■ Your goal ■
Can you copy the items below word for word, starting with the line containing "1975x1618 pixels. At" and going on through the end of the items, and leave out the pictures?

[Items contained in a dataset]
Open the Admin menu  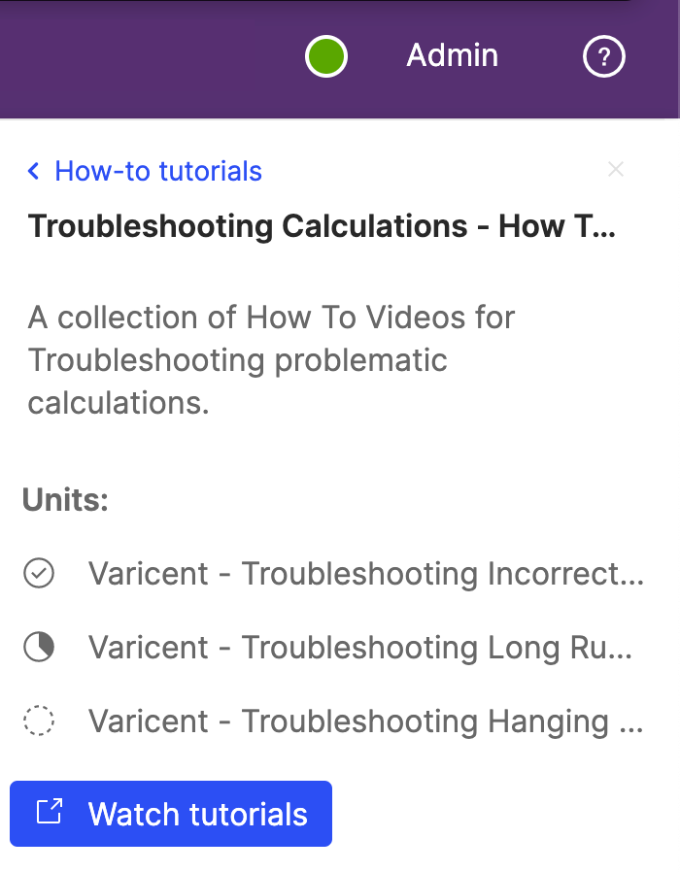[x=452, y=56]
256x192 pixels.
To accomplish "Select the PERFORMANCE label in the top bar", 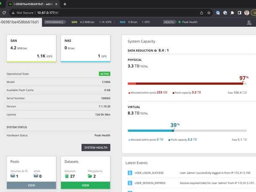I will [x=54, y=22].
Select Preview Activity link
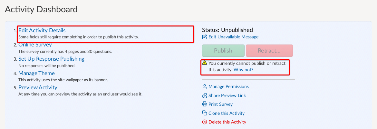The width and height of the screenshot is (377, 129). [x=38, y=87]
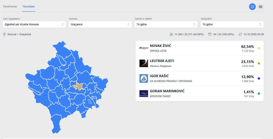Click Kosovski Savez party logo
The width and height of the screenshot is (273, 139).
click(x=143, y=93)
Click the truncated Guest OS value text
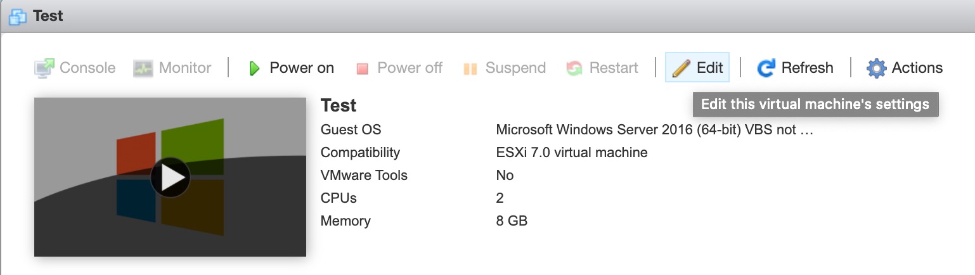The height and width of the screenshot is (275, 975). coord(654,131)
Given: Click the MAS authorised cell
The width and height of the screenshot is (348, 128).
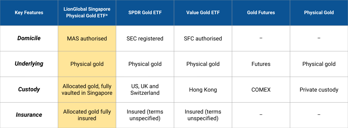Looking at the screenshot, I should (x=87, y=38).
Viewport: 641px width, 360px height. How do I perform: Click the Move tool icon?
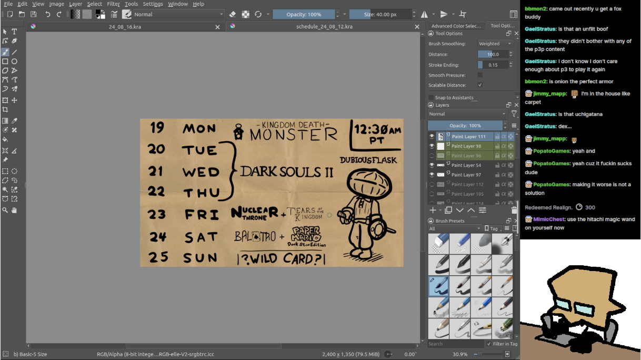coord(14,100)
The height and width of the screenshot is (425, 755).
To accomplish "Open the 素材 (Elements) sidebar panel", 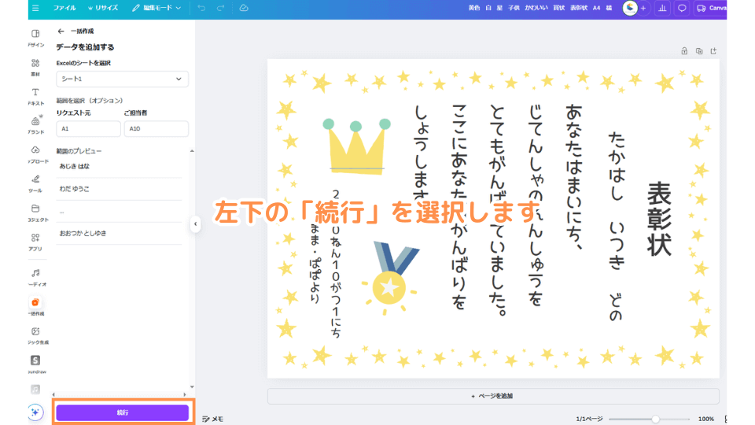I will tap(35, 66).
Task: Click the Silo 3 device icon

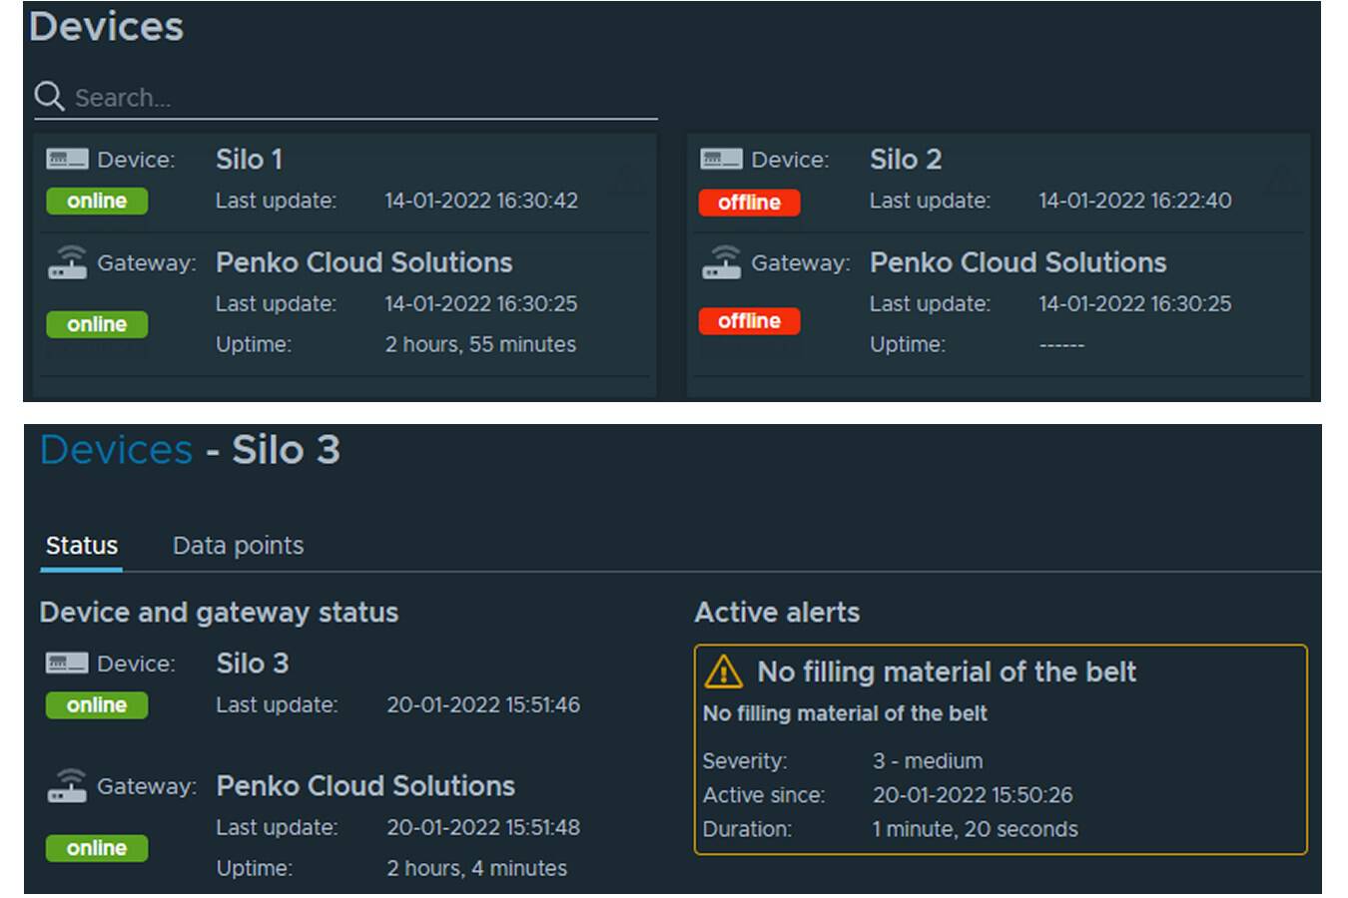Action: point(67,664)
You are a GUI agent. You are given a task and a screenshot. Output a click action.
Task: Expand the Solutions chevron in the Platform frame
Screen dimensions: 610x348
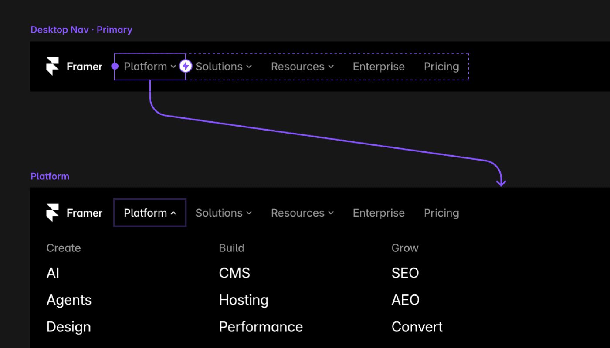pos(249,213)
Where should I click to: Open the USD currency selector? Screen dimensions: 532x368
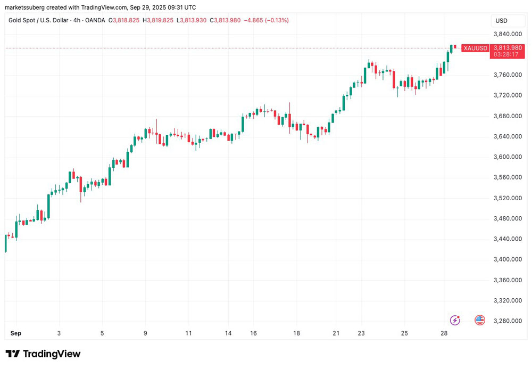pos(501,21)
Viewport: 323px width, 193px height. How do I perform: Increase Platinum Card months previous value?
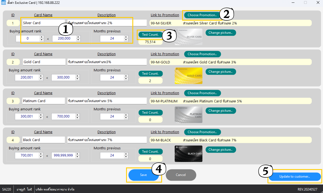point(126,115)
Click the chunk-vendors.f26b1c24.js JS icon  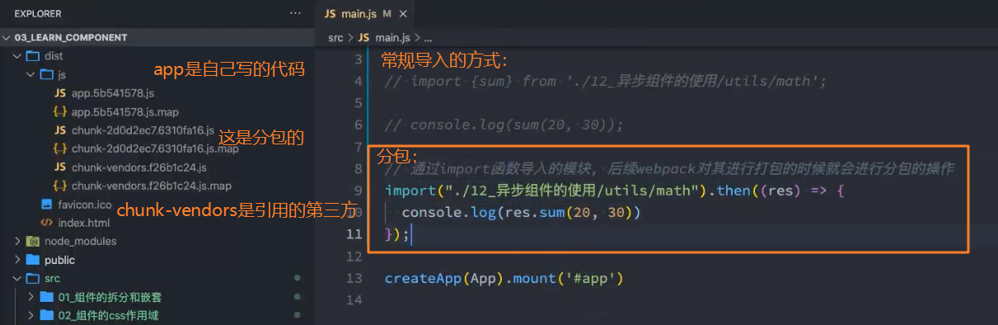click(60, 167)
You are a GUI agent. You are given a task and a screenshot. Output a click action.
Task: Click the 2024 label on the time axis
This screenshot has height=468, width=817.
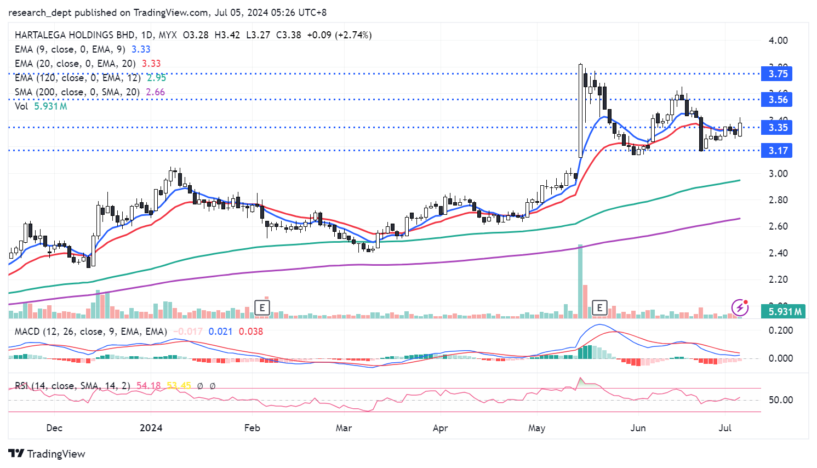(151, 428)
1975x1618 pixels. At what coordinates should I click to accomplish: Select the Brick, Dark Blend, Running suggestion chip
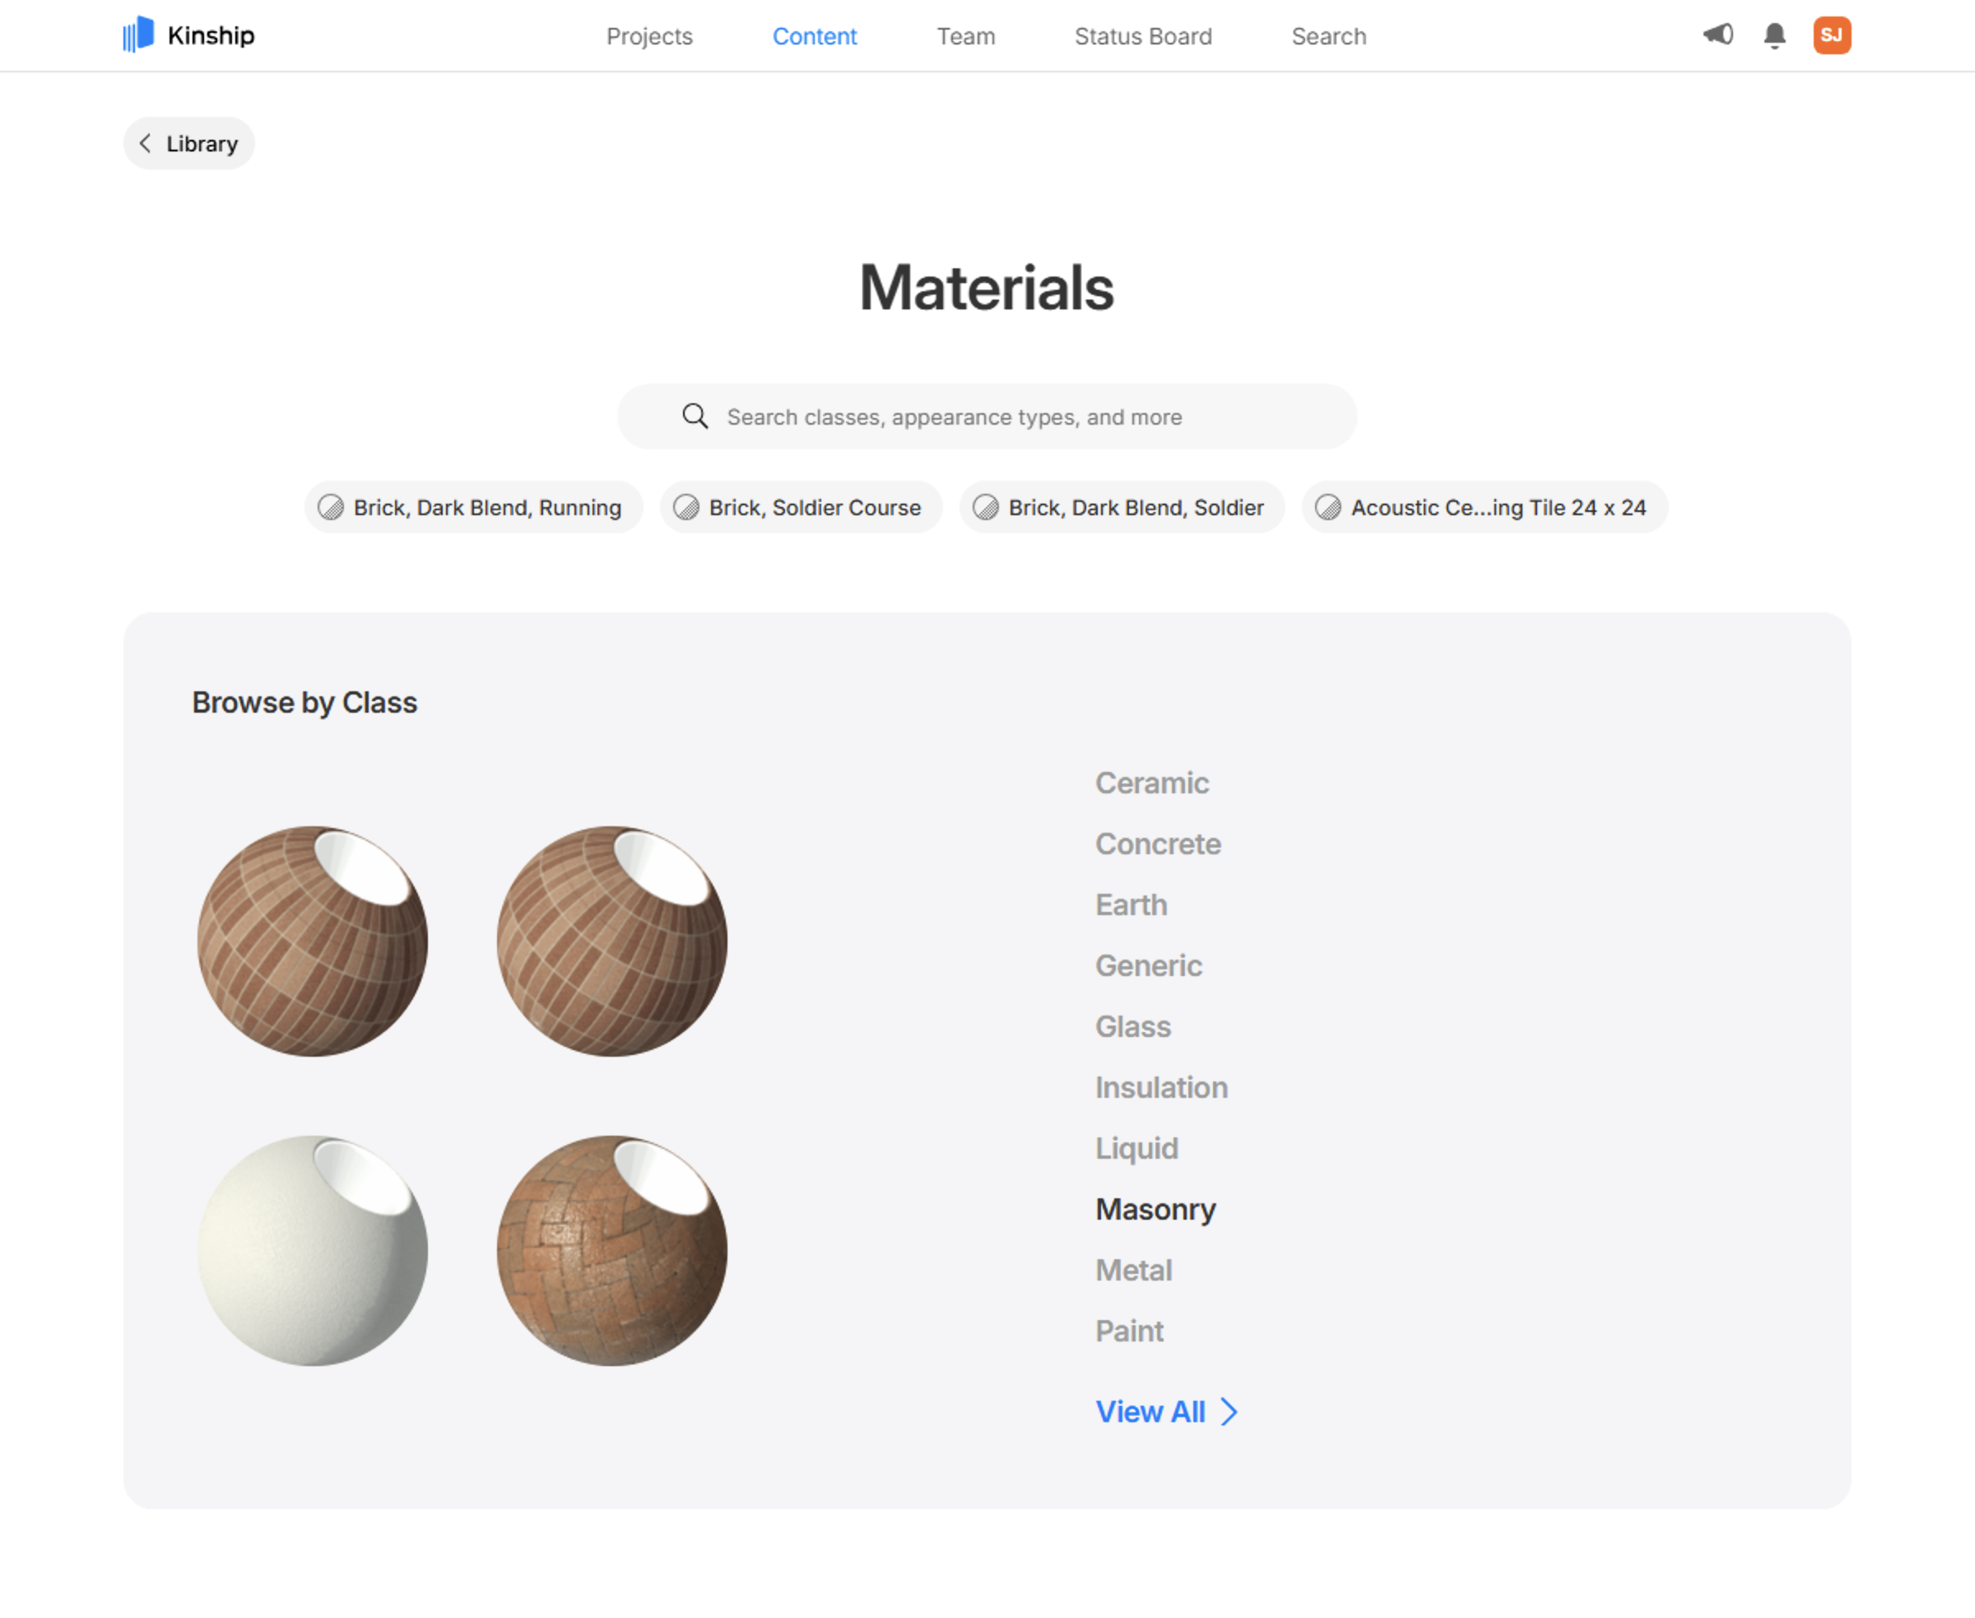click(473, 507)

■ Response to the task ■
1975x1618 pixels. At what coordinates should I click to accomplish: Select the Brick, Dark Blend, Running suggestion chip
click(473, 507)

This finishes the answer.